- [INPUT FOR THIS TASK]

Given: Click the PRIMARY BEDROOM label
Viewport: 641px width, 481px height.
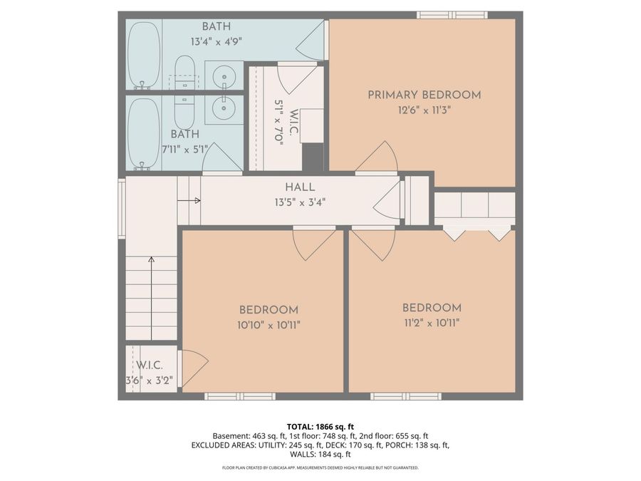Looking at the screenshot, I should pyautogui.click(x=424, y=95).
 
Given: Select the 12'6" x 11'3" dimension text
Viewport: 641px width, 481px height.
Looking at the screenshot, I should pyautogui.click(x=424, y=110).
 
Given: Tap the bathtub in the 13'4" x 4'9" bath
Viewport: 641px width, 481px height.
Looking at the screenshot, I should pyautogui.click(x=144, y=54).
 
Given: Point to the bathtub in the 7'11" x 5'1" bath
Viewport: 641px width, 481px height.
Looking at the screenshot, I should pyautogui.click(x=144, y=133).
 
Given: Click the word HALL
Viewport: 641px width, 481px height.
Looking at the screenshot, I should pyautogui.click(x=300, y=187).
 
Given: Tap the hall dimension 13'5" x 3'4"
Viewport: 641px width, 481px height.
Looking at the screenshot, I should pyautogui.click(x=300, y=202).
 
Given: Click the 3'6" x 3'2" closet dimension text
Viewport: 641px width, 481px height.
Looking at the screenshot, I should pyautogui.click(x=149, y=380).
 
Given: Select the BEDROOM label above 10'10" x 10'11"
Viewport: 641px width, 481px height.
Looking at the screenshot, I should pyautogui.click(x=268, y=310).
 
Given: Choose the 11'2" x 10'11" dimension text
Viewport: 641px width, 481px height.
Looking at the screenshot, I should pyautogui.click(x=431, y=323).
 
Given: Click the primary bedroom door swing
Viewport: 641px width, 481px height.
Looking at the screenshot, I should pyautogui.click(x=377, y=158).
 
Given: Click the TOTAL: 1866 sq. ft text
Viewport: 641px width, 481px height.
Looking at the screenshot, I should pyautogui.click(x=320, y=425).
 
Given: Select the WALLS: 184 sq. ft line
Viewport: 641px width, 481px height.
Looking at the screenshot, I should pyautogui.click(x=320, y=454).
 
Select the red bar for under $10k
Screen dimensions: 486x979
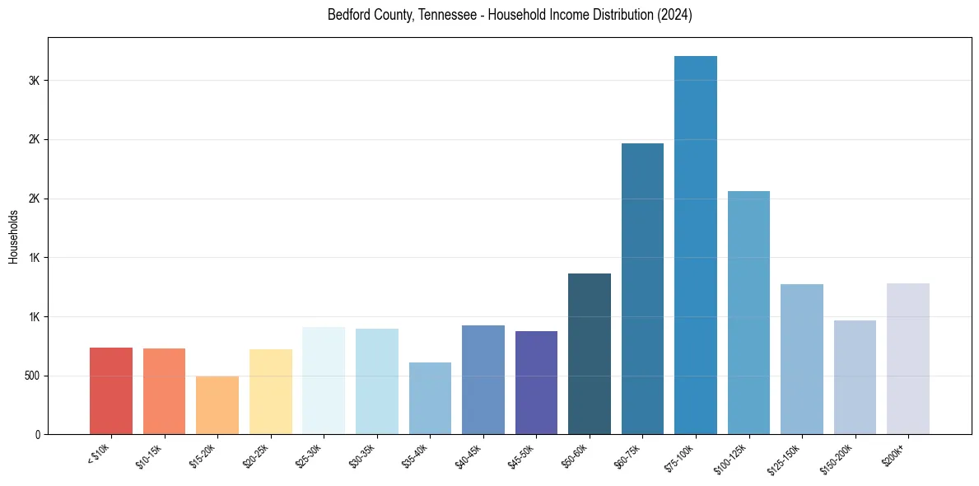(x=111, y=390)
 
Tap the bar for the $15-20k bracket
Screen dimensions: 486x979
(x=217, y=405)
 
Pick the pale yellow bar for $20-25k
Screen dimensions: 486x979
(x=271, y=391)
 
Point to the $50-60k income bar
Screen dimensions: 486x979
(x=590, y=353)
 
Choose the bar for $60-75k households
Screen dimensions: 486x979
(x=642, y=288)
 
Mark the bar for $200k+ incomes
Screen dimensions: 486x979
(x=908, y=358)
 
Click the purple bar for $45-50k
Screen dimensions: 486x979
(x=536, y=382)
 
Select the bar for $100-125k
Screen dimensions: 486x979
(x=748, y=312)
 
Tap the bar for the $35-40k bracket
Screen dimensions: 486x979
(x=430, y=398)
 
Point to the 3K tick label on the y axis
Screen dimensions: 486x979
(x=34, y=81)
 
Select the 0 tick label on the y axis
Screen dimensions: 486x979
(x=38, y=434)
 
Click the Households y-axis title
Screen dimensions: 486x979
(x=14, y=236)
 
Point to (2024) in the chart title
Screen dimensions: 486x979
(x=674, y=15)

- [TASK STATEMENT] Reproduce every row above word for word, without the pictures.

- [SOLUTION]
Given: Click the PRIMARY BEDROOM label
Viewport: 641px width, 481px height.
Looking at the screenshot, I should pyautogui.click(x=424, y=95).
 
Given: Select the 12'6" x 11'3" dimension text
Viewport: 641px width, 481px height.
Looking at the screenshot, I should pyautogui.click(x=424, y=110).
 
Given: Tap the bathtub in the 13'4" x 4'9" bath
Viewport: 641px width, 481px height.
Looking at the screenshot, I should pyautogui.click(x=144, y=54).
 
Given: Point to the bathtub in the 7'11" x 5'1" bath
Viewport: 641px width, 481px height.
Looking at the screenshot, I should pyautogui.click(x=144, y=133).
 
Given: Click the word HALL
Viewport: 641px width, 481px height.
Looking at the screenshot, I should pyautogui.click(x=300, y=187).
 
Given: Tap the hall dimension 13'5" x 3'4"
Viewport: 641px width, 481px height.
Looking at the screenshot, I should pyautogui.click(x=300, y=202).
 
Given: Click the 3'6" x 3'2" closet dimension text
Viewport: 641px width, 481px height.
Looking at the screenshot, I should pyautogui.click(x=149, y=380).
 
Given: Select the BEDROOM label above 10'10" x 10'11"
Viewport: 641px width, 481px height.
Looking at the screenshot, I should pyautogui.click(x=268, y=310).
 
Given: Choose the 11'2" x 10'11" dimension text
Viewport: 641px width, 481px height.
Looking at the screenshot, I should pyautogui.click(x=431, y=323).
 
Given: Click the primary bedroom door swing
Viewport: 641px width, 481px height.
Looking at the screenshot, I should pyautogui.click(x=377, y=158).
 
Given: Click the TOTAL: 1866 sq. ft text
Viewport: 641px width, 481px height.
Looking at the screenshot, I should pyautogui.click(x=320, y=425).
 
Given: Select the WALLS: 184 sq. ft line
Viewport: 641px width, 481px height.
Looking at the screenshot, I should pyautogui.click(x=320, y=454).
 
Select the red bar for under $10k
Screen dimensions: 486x979
(x=111, y=390)
 
Tap the bar for the $15-20k bracket
Screen dimensions: 486x979
(x=217, y=405)
 
Pick the pale yellow bar for $20-25k
Screen dimensions: 486x979
(x=271, y=391)
 
Point to the $50-60k income bar
Screen dimensions: 486x979
(x=590, y=353)
 
Choose the bar for $60-75k households
Screen dimensions: 486x979
(x=642, y=288)
 
Mark the bar for $200k+ incomes
Screen dimensions: 486x979
(x=908, y=358)
 
Click the purple bar for $45-50k
Screen dimensions: 486x979
(x=536, y=382)
 
Select the bar for $100-125k
Screen dimensions: 486x979
(x=748, y=312)
 
Tap the bar for the $35-40k bracket
Screen dimensions: 486x979
(x=430, y=398)
 
Point to the 3K tick label on the y axis
Screen dimensions: 486x979
(x=34, y=81)
 
Select the 0 tick label on the y axis
Screen dimensions: 486x979
(x=38, y=434)
 
Click the Households y-axis title
Screen dimensions: 486x979
(x=14, y=236)
 
Point to (2024) in the chart title
Screen dimensions: 486x979
(x=674, y=15)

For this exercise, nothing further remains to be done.